Ever since we became a family-by-adoption we’ve faced many comments and questions — many of them some may deem curious. While we understand that adoption is still very much a mystery to many, we loathe when an initially-friendly adoption conversation quickly spirals into an interrogation.

We’ve been asked many poorly worded questions, including, “Why didn’t you have your own kids?” “How much did your children cost?” “Why did their real parents give them away?” “Why didn’t you adopt from another country?” Additionally, “Why didn’t you adopt from foster care?” “Are your kids real siblings?”

Some people take a different approach — one that’s meant to be complimentary. However, what they fail to do is consider how their praise impacts my children. The comment can go like this: “Your children have such good and loving parents.” This is almost always followed by them looking directly at our children and addressing them with a “You’re so lucky.”

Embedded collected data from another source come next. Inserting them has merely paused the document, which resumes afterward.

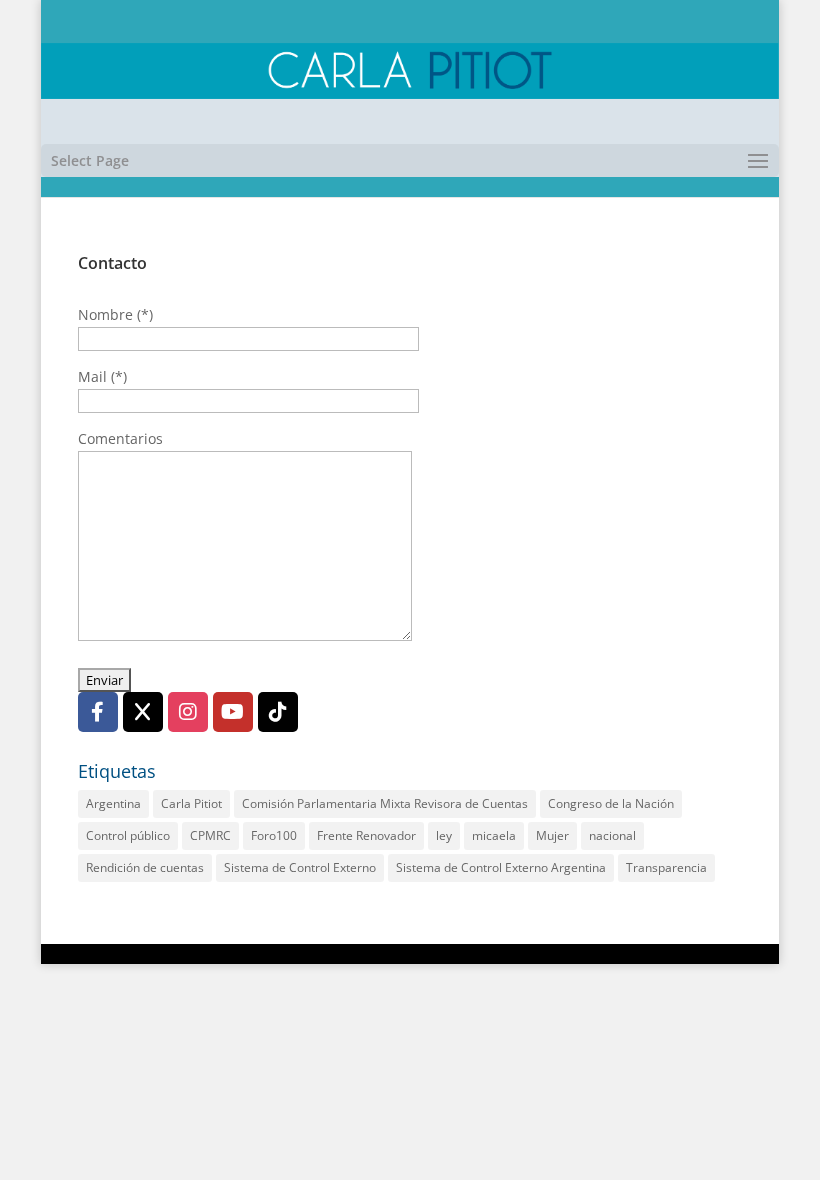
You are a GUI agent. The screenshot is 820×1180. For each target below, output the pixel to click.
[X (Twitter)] (143, 712)
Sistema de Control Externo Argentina (501, 867)
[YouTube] (233, 712)
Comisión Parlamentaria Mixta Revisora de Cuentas (385, 803)
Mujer (552, 835)
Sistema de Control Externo (300, 867)
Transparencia (666, 867)
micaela (494, 835)
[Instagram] (188, 712)
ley (444, 835)
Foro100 (274, 835)
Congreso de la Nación (611, 803)
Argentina (113, 803)
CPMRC (210, 835)
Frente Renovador (366, 835)
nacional (612, 835)
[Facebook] (98, 712)
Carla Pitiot (191, 803)
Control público (128, 835)
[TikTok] (278, 712)
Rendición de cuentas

There are multiple issues with the conclusion that adoption is a pretty, perfect package. First, as adoptive parents, we are not our children’s saints, saviors, or superheroes. The fact is, we chose adoption because we wanted to be parents. Given that I had a chronic, autoimmune disease that automatically equates to high-risk pregnancies, we knew that adoption was the right path for us to build our family. We didn’t go into adoption to “save” a child.